Layers of discontent

All the things that happen to us produce an emotional response. Thankfully, emotions move through us if they are allowed to be expressed.  If emotions cannot be expressed they are stored in the psyche. The long term implications of these simple and obvious facts are critical to human stability.

To elaborate, if we lose someone we love then we become sad, if we are allowed to mourn, then the sadness eventually passes. If someone hurts us, we become angry, and if we are allowed to protest against the violation (hopefully appropriately and in a way that our protest is heard and respected) then the anger dissipates. The exact type and intensity of emotional response to given events will vary depending on different personalities and their psychological history, but emotional responses cannot be avoided.

If (for whatever reason) the normal function of emotional response and subsequent expression is inhibited, unprocessed emotions will lay themselves down in the psychic bedrock in layers upon layers upon layers, all filled with potential energy. And one day, when it gets hot enough, they will blow through a crack into consciousness. This eruption almost always wreaks havoc and is usually a great surprise to everyone.

So, it follows that we should think twice before we tell ourselves and others (especially our children) that we must “get over it”; that things are “not so bad”; that we must “stop crying”; that we must put “a lid on it”; that we should stop “throwing a tantrum”. We need to stop preventing emotional expression either through unspoken disapproval, or explicit prohibition. Little meltdowns every now and then are preferable to a major eruption that destroys everything in its path. And interestingly, the more we are allowed to have our true emotions and are supported through their expression early on, the better we become at managing them constructively later in life.

Thoughts on managing loss

Arctic selection 022We suffer loss everyday. We lose our youth, our health, inexorably and we lose the people and things that we become attached to. Conceivably, this is an unbearable part of being human, and in many instances, losses are indeed experienced as unbearable. However, surprisingly, we also recover from losses, even remarkably painful ones. I have been thinking about the things that help us recover from loss.

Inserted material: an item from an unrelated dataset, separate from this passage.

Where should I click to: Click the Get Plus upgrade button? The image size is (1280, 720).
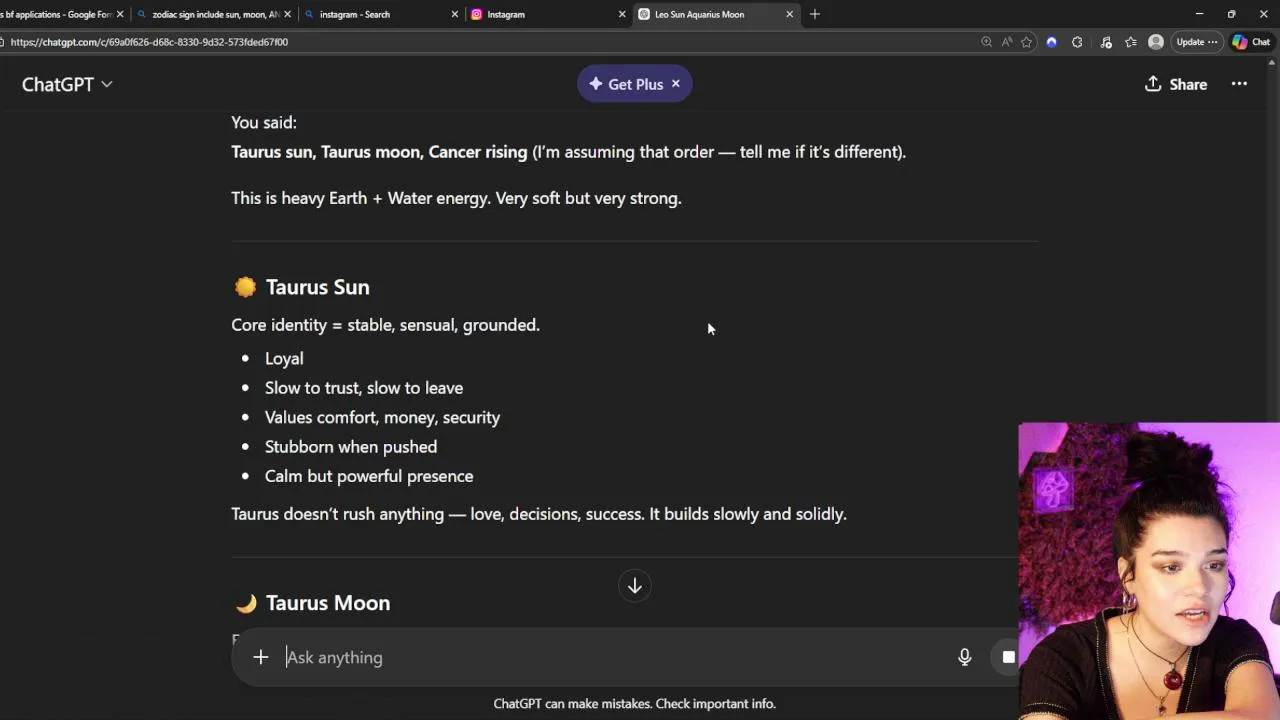tap(625, 84)
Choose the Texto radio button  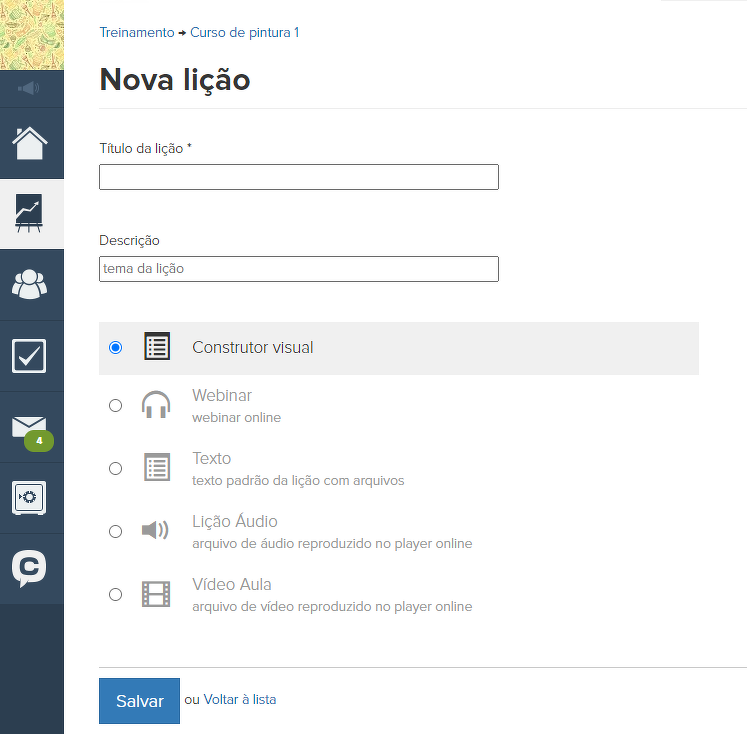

It seems that we as humans have an inherent capacity to grieve – in other words we have inbuilt mechanisms which help us metabolise the experience of loss. Elizabeth Kubler Ross did important work in this area and her books are well worth reading if one is struggling with loss. We have emotions that help move us through difficult experiences, if we are allowed to feel them and ideally express them. Sadness (and maybe first, anger) helps us to accept the eventual separation from the people and things that we are attached to. The experience and expression of grief allows us to come to terms with the loss. However, many of us have lost our capacity to grieve, or we never developed it in the first place.  Grief is messy, and in world that insists on the shiny one-sidedness of perfection as the ultimate goal, we increasingly shy away from the useful chaos and misery of grief. We have fewer and fewer rituals that evoke our deepest meaning-making capacities, and so we are losing touch with our archetypal predisposition to heal.

Another idea is that loss is never the final act of the drama. As an insightful friend recently commented, anything that had life once, eventually supports new life. In that way, we live forever. This idea is possibly not comforting in itself, but it does embed each of us firmly in the cycle of life, and this may deliver a sense of belonging that, although abstract, softens our felt isolation from a creative source.

Finally, loss keeps us humble. It forces us to re-evaluate our relationships, our lives, our choices. It reminds us of what we do value, and sometimes encourages us to newly appreciate people and things around us that had apparently lost their lustre. With the full experience of loss, we wash the dust from our eyes and our hearts, and we discover that, remarkably, they still work.